The chart may be subject to what is called collinearity, which is a relationship between two variables that may not be causal in nature.
Probably multiple collineararities.
So why would FAA (CAA) not notice this in their original data used to determine they should stop spin training?
And why would a modern organization like AOPA even publish that graph?
You’re “on” to the answer. Agenda and statistical manipulation. Seeing that fatal spins mostly “went away” for the most part statistically, doesn’t seem to sink in much when spin training threads come up now...
And remember I’m in the camp that says we should still do them.
It because of some accident statistic, more because spins are a completely normal thing for an airplane to do. Wholistic teaching. Airplanes are three dimensional operating machines, often being taught like they’re more two dimensional than they are.
Example: Phrasing. How many times is proper application of rudder taught as an afterthought to the bank dimension... do this, THEN that... no, do both. Simultaneously.

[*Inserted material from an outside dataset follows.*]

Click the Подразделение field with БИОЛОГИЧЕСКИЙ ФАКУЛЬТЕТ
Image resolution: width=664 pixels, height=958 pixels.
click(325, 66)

The helicopter pilots will chuckle at this example. Try applying controls in a heli as reactions to the others and see how bad that hover gets, and how fast it gets out of hand.
Aileron requires simultaneous rudder, not “now look at the ball and fix the rudder input”, if you see what I mean. No delay, they’re simultaneous.
Spin training forces the recognition of this better than many other ways to show it. The “make a good coordinated turn back to centerline” technique mentioned above would also highlight it really well. (And wasn’t one that I’d thought of, but it makes sense.)
The pilot who’s behind on the rudder input is going to make a dog’s breakfast out of that little two turn sequence nice and low over a nice straight ground reference for instant feedback on their feet not being connected to their brain nor instantly and simultaneously connected to aileron movements.
The pilot who’s behind on rudder inputs can be “set up” to let the airplane start spinning.
Same root cause underpinning problem.
Toss in the “taildraggers make better pilots” argument too, while we’re focusing on what feet need to do.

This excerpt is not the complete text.